In this Dec. 16, 2016 photo, two-month-old Inti Perez, diagnosed with microcephaly linked to the mosquito-borne Zika virus, is cradled by his mother, in Bayamon, Puerto Rico. The U.S. Centers for Disease Control and Prevention has projected a surge of cases next year. (AP Photo/Carlos Giusti) (Copyright 2016 The Associated Press. All rights reserved.)
When I did my medical residency in New York City years ago, it was during the early days of a growing AIDS epidemic.
It was an emotional experience, caring for these patients. We didn’t have the answers to most of their questions, and the treatments and prevention strategies needed to manage the disease were not yet available. Many were at the end stages of their lives, so I got to know my patients and their loved ones as their time together was coming to a close.
Soon after, I joined CDC as a “disease detective” – or Epidemic Intelligence Service Officer – but my early clinical experience as a medical resident stuck with me as I joined the frontlines of public health.
Some doctors today are facing a similar challenge – this time related to Zika. They are serving as doctors and counselors, trying to ease patients’ fears and uncertainties around this potentially devastating new disease while also emphasizing steps that families should take to help protect against infection.
That’s the situation facing Dr. Christine Curry, who practices and teaches obstetrics and gynecology at the University of Miami and Jackson Memorial hospitals. She also co-leads the university’s Zika response team. When she meets with pregnant women, one of the first questions she often asks is about travel. She also educates them on steps to prevent mosquito bites and sexual transmission of the virus during pregnancy.
With more than 120 women who have tested positive for Zika infection currently under her team’s care, these conversations have become essential – especially because the first known US cases of local mosquito-borne transmission were reported in Miami last year.
“Zika went from a virus that didn’t really exist for us a year ago to something that we now screen and discuss with every patient,” said Dr. Curry during a recent interview with a CDC colleague. “And these can be difficult conversations because there is still so much we don’t know about Zika.”
Dr. Curry’s experiences underscore why CDC has been working around the clock to help protect pregnant women and to learn more about the risks of Zika infection during pregnancy. Our latest Vital Signs report reveals about 10 percent of pregnant women with confirmed Zika virus infection had a fetus or baby with severe birth defects in 2016 – and that proportion increased to 15 percent for women with confirmed Zika during their first trimester. This study updates previously published data from the US Zika Pregnancy Registry.

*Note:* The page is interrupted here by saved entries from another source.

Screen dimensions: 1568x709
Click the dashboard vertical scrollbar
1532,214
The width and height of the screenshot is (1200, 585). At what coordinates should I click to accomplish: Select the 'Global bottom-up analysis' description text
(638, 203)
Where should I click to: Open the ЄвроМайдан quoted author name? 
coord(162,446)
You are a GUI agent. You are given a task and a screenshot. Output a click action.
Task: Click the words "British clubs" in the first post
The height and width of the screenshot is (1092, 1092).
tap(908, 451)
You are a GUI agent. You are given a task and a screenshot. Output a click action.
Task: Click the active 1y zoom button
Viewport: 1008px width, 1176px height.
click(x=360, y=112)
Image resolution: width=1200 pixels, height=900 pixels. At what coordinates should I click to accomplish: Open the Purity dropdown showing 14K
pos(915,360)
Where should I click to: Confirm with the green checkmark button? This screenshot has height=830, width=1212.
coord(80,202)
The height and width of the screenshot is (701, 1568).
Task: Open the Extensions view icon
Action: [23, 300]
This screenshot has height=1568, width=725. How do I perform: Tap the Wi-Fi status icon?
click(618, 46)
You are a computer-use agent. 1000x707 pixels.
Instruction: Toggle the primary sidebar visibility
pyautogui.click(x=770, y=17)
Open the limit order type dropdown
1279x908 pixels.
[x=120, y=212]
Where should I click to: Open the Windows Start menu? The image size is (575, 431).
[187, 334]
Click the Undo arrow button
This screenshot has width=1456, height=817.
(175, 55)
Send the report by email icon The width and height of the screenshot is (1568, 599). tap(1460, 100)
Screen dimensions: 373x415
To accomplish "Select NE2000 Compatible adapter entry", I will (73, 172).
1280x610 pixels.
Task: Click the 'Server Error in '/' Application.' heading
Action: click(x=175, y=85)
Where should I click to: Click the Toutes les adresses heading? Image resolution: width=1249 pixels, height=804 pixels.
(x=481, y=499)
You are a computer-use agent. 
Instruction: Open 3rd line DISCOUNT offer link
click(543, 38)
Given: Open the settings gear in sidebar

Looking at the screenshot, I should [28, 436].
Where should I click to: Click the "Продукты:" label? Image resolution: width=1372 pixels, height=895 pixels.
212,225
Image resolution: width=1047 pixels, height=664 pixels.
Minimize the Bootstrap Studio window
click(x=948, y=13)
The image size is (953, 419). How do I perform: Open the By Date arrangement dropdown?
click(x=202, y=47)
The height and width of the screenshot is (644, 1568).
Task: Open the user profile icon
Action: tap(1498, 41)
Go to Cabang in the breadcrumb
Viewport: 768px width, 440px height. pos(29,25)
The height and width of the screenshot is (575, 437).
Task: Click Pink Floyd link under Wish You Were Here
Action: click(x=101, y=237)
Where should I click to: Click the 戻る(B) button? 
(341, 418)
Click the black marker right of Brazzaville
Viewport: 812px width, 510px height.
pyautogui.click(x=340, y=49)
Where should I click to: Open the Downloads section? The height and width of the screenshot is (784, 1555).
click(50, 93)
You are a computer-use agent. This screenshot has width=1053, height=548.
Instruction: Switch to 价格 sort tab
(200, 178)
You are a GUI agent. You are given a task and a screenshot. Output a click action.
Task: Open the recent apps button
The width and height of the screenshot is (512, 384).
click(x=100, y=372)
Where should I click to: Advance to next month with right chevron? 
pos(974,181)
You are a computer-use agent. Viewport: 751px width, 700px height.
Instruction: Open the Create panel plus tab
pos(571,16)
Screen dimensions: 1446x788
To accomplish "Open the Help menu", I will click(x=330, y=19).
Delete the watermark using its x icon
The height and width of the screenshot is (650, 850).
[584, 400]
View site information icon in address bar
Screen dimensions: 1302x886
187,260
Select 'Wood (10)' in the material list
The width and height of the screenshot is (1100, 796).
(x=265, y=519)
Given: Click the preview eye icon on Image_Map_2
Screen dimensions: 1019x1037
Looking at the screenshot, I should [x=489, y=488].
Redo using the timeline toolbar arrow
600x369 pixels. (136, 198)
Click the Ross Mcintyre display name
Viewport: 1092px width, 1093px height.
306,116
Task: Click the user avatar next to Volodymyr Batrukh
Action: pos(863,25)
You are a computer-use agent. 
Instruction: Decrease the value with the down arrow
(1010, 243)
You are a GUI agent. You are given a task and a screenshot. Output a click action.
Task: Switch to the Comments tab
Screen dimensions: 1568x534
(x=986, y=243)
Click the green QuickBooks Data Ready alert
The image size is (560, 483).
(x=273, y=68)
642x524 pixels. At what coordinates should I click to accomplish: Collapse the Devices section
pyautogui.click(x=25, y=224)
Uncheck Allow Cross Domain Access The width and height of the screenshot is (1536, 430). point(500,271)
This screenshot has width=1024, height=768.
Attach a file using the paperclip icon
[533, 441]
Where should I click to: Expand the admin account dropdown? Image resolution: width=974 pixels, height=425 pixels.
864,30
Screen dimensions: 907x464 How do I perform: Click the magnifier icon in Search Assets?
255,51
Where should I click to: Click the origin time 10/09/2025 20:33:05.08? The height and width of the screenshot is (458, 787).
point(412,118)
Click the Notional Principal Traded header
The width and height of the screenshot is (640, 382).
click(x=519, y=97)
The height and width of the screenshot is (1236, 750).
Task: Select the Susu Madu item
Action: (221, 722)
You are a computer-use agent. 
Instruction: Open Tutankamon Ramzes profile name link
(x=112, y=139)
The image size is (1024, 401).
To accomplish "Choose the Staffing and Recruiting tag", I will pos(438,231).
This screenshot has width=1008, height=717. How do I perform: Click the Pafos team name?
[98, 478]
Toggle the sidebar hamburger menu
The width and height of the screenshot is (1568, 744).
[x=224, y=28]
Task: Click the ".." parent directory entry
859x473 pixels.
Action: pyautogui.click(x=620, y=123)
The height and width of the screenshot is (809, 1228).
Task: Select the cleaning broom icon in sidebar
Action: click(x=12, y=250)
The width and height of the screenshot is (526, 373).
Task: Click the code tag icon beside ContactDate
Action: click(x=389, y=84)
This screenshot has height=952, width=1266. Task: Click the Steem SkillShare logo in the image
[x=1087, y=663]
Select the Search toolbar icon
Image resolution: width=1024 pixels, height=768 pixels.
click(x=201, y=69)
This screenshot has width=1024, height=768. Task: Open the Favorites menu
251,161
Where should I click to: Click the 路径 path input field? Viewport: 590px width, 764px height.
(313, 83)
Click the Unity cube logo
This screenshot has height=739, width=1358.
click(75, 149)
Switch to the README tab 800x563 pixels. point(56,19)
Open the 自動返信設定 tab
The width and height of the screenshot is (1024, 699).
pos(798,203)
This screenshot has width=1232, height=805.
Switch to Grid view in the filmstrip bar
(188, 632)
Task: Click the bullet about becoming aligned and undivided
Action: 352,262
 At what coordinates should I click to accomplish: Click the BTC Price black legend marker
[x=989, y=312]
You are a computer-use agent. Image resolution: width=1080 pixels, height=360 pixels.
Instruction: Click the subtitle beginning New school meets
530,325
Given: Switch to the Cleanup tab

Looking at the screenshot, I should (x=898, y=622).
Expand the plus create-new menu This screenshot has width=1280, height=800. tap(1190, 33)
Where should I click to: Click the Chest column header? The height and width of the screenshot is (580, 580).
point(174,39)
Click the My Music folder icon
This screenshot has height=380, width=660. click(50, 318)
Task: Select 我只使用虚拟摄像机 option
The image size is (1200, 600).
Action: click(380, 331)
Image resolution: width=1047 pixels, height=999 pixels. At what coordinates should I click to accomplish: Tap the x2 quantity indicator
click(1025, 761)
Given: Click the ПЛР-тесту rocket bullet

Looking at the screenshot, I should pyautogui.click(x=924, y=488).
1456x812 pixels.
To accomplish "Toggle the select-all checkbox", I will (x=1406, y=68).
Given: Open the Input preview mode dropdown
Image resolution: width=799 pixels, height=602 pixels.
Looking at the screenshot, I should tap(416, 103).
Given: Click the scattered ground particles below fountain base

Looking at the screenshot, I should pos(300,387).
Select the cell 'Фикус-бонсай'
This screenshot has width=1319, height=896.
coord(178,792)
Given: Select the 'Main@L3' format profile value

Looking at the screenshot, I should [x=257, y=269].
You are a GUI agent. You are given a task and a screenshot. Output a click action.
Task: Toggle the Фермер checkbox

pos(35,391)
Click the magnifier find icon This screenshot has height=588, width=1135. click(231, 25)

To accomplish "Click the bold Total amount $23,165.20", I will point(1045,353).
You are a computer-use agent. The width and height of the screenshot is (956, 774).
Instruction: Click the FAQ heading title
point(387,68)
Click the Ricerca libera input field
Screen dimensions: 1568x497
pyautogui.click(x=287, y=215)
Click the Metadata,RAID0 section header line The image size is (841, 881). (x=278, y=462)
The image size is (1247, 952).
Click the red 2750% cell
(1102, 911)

Zika infection during pregnancy can cause devastating birth defects including brain abnormalities, vision and hearing damage, and other health problems that might require lifelong specialized care. Babies with these conditions may never be able to sit up, walk, feed themselves, or hit other key milestones, and many of the affected babies cry inconsolably. In addition, we know that some infants exposed to Zika during pregnancy may appear healthy at birth but develop health problems as they grow.
Although there’s a lot we still don’t know about the effects of Zika on pregnancies, there are basic steps people can take to help reduce their risk. And those preventive actions could be crucial as the weather warms up and a new mosquito season approaches. For example:
o Pregnant woman should not travel to any areas with active Zika transmission.
o Men with pregnant partners should use condoms for the duration of the pregnancy if they have traveled to – or live in – an area with active Zika transmission.
o Those who must travel should talk to their healthcare provider before they go, and take extra precaution to prevent mosquito bites, such as using an EPA-registered insect repellent.
o Pregnant women and their partners living in areas with active Zika transmission should strictly follow steps to prevent mosquito bites and prevent sexual transmission by using condoms during the pregnancy.
We understand Zika can be concerning, especially for pregnant women and families who live in or travel to areas with risk of Zika. Protecting pregnant women is our top priority. And healthcare providers like Dr. Curry play a key role in these efforts.
With a new mosquito season approaching, Dr. Curry anticipates an uptick in the number of patients with possible Zika infection in the months ahead. And although she continues to emphasize prevention, she worries that public indifference could ultimately increase Zika risk.
“Although the majority of our patients are very aware of Zika and doing their best to prevent it, people who aren’t pregnant don’t perceive Zika as their problem,” she said. “And that’s very unfortunate when you think about sexual transmission.”
Every year, about 40 million people in the United States travel to areas in the Americas with risk of Zika – and unfortunately, every mosquito bite carries a risk. Much like AIDS was before treatments became available, Zika can be devastating and life-altering to babies exposed during pregnancy. We can’t afford to become complacent about this threat.